> **EXERCISE TEXT**
DEV Community

Siarhei
Siarhei

Posted on

From Bolt.new to Production: How I built a React Native app using Copilot and MCP.

When my son was born, my life changed completely. Like any new parent, we needed a way to track sleep, feeding, and diapers. There are a million apps for this, but I wanted something ours. Private, simple, and tailored exactly to what my wife and I needed.

But more than that, I made a challenge to myself: Can I build a full-stack mobile app solo, using all these new AI tools?

I decided to "vibe code" it. No big team, no over-engineering—just me, AI, and a goal.

Here is the story of how I built Zaspa.

The "Magic" Start

I’m a developer, not a designer. Usually, this is where I get stuck. But this time, I leaned heavily on AI.

I started with Bolt.new to generate the initial MVP. It was honestly mind-blowing. It didn't just give me code; it generated the entire design system and the initial screens. I had a working visual prototype almost instantly.

> **WHAT TO WORK ON**
Name the things the post about building Zaspa says the new parents needed to track. The records have no connection to the text.

(Stored data entries)
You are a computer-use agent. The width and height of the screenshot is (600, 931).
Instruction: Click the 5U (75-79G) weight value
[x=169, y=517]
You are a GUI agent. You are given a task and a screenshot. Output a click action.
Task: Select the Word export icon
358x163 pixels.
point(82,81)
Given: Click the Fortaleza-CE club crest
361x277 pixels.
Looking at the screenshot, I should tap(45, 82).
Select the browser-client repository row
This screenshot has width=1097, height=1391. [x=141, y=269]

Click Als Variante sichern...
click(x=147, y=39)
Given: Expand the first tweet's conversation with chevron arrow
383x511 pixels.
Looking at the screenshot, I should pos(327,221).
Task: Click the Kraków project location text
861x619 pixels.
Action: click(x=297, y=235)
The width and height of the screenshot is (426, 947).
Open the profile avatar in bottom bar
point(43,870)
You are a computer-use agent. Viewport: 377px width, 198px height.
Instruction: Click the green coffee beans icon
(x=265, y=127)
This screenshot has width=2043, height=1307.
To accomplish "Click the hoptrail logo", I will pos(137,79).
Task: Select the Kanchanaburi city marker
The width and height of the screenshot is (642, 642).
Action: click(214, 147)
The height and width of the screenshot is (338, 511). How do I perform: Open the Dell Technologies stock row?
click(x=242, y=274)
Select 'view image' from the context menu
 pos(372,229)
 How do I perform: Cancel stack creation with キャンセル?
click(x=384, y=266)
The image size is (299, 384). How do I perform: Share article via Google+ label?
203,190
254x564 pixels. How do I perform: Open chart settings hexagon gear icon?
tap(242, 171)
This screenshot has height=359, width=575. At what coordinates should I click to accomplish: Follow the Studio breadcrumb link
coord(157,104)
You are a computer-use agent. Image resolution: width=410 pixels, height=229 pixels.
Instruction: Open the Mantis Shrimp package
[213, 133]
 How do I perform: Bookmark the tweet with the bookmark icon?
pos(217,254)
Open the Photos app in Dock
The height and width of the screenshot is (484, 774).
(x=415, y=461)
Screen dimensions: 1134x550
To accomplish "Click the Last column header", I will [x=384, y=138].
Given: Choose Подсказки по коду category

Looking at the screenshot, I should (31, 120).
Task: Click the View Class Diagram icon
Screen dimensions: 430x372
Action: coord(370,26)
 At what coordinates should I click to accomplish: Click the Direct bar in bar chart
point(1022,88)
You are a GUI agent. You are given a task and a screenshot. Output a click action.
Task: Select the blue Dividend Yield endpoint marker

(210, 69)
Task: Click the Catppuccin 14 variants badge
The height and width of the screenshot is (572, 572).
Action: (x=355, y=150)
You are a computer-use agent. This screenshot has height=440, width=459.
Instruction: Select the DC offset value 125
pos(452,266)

> **PROBLEM SOLUTION**
Sleep, feeding, and diapers.